**REQUIRED TASK**
Extract every line of the listing below and reproduce each one unchanged.

**GIVEN DATA**
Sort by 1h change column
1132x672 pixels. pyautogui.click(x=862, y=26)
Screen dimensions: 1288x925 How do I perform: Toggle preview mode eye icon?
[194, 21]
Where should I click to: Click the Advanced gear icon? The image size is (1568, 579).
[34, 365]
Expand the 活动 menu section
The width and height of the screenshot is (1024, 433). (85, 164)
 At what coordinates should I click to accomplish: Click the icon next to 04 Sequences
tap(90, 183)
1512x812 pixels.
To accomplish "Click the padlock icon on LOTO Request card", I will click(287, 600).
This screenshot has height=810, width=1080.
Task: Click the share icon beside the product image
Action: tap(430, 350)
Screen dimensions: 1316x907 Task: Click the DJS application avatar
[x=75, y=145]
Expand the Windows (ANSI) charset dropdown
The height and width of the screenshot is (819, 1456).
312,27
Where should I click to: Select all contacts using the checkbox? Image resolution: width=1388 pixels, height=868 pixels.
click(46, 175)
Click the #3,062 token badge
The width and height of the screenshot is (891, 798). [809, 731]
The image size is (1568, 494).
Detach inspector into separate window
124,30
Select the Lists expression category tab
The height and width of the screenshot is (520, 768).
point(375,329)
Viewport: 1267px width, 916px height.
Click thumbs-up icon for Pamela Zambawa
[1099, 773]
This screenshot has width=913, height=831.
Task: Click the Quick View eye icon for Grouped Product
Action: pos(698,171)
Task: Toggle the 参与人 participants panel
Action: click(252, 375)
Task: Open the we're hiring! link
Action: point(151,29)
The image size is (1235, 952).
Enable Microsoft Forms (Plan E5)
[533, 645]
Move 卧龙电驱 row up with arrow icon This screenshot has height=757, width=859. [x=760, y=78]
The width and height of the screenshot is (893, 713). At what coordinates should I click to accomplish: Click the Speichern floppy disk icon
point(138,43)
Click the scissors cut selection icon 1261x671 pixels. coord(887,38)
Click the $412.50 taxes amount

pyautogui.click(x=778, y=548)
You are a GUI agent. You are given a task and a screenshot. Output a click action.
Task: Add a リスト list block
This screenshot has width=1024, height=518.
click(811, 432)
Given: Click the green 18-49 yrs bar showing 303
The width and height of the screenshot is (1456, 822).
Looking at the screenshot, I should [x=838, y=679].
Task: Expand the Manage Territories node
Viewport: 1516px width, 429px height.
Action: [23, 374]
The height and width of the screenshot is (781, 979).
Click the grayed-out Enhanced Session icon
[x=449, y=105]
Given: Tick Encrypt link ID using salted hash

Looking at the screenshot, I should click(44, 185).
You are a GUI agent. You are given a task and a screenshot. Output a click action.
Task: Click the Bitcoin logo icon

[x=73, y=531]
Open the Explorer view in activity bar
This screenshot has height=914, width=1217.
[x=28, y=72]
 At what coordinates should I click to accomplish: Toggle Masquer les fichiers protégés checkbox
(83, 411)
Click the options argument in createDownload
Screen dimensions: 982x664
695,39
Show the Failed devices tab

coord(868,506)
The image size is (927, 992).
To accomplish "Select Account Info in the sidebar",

**FULL SOLUTION**
Sort by 1h change column
1132x672 pixels. pyautogui.click(x=862, y=26)
Screen dimensions: 1288x925 How do I perform: Toggle preview mode eye icon?
[194, 21]
Where should I click to: Click the Advanced gear icon? The image size is (1568, 579).
[34, 365]
Expand the 活动 menu section
The width and height of the screenshot is (1024, 433). (85, 164)
 At what coordinates should I click to accomplish: Click the icon next to 04 Sequences
tap(90, 183)
1512x812 pixels.
To accomplish "Click the padlock icon on LOTO Request card", I will click(287, 600).
This screenshot has height=810, width=1080.
Task: Click the share icon beside the product image
Action: tap(430, 350)
Screen dimensions: 1316x907 Task: Click the DJS application avatar
[x=75, y=145]
Expand the Windows (ANSI) charset dropdown
The height and width of the screenshot is (819, 1456).
312,27
Where should I click to: Select all contacts using the checkbox? Image resolution: width=1388 pixels, height=868 pixels.
click(46, 175)
Click the #3,062 token badge
The width and height of the screenshot is (891, 798). [809, 731]
The image size is (1568, 494).
Detach inspector into separate window
124,30
Select the Lists expression category tab
The height and width of the screenshot is (520, 768).
point(375,329)
Viewport: 1267px width, 916px height.
Click thumbs-up icon for Pamela Zambawa
[1099, 773]
This screenshot has width=913, height=831.
Task: Click the Quick View eye icon for Grouped Product
Action: pos(698,171)
Task: Toggle the 参与人 participants panel
Action: click(252, 375)
Task: Open the we're hiring! link
Action: point(151,29)
The image size is (1235, 952).
Enable Microsoft Forms (Plan E5)
[533, 645]
Move 卧龙电驱 row up with arrow icon This screenshot has height=757, width=859. [x=760, y=78]
The width and height of the screenshot is (893, 713). At what coordinates should I click to accomplish: Click the Speichern floppy disk icon
point(138,43)
Click the scissors cut selection icon 1261x671 pixels. coord(887,38)
Click the $412.50 taxes amount

pyautogui.click(x=778, y=548)
You are a GUI agent. You are given a task and a screenshot. Output a click action.
Task: Add a リスト list block
This screenshot has width=1024, height=518.
click(811, 432)
Given: Click the green 18-49 yrs bar showing 303
The width and height of the screenshot is (1456, 822).
Looking at the screenshot, I should [x=838, y=679].
Task: Expand the Manage Territories node
Viewport: 1516px width, 429px height.
Action: [23, 374]
The height and width of the screenshot is (781, 979).
Click the grayed-out Enhanced Session icon
[x=449, y=105]
Given: Tick Encrypt link ID using salted hash

Looking at the screenshot, I should click(44, 185).
You are a GUI agent. You are given a task and a screenshot. Output a click action.
Task: Click the Bitcoin logo icon

[x=73, y=531]
Open the Explorer view in activity bar
This screenshot has height=914, width=1217.
[x=28, y=72]
 At what coordinates should I click to accomplish: Toggle Masquer les fichiers protégés checkbox
(83, 411)
Click the options argument in createDownload
Screen dimensions: 982x664
695,39
Show the Failed devices tab

coord(868,506)
The image size is (927, 992).
To accomplish "Select Account Info in the sidebar",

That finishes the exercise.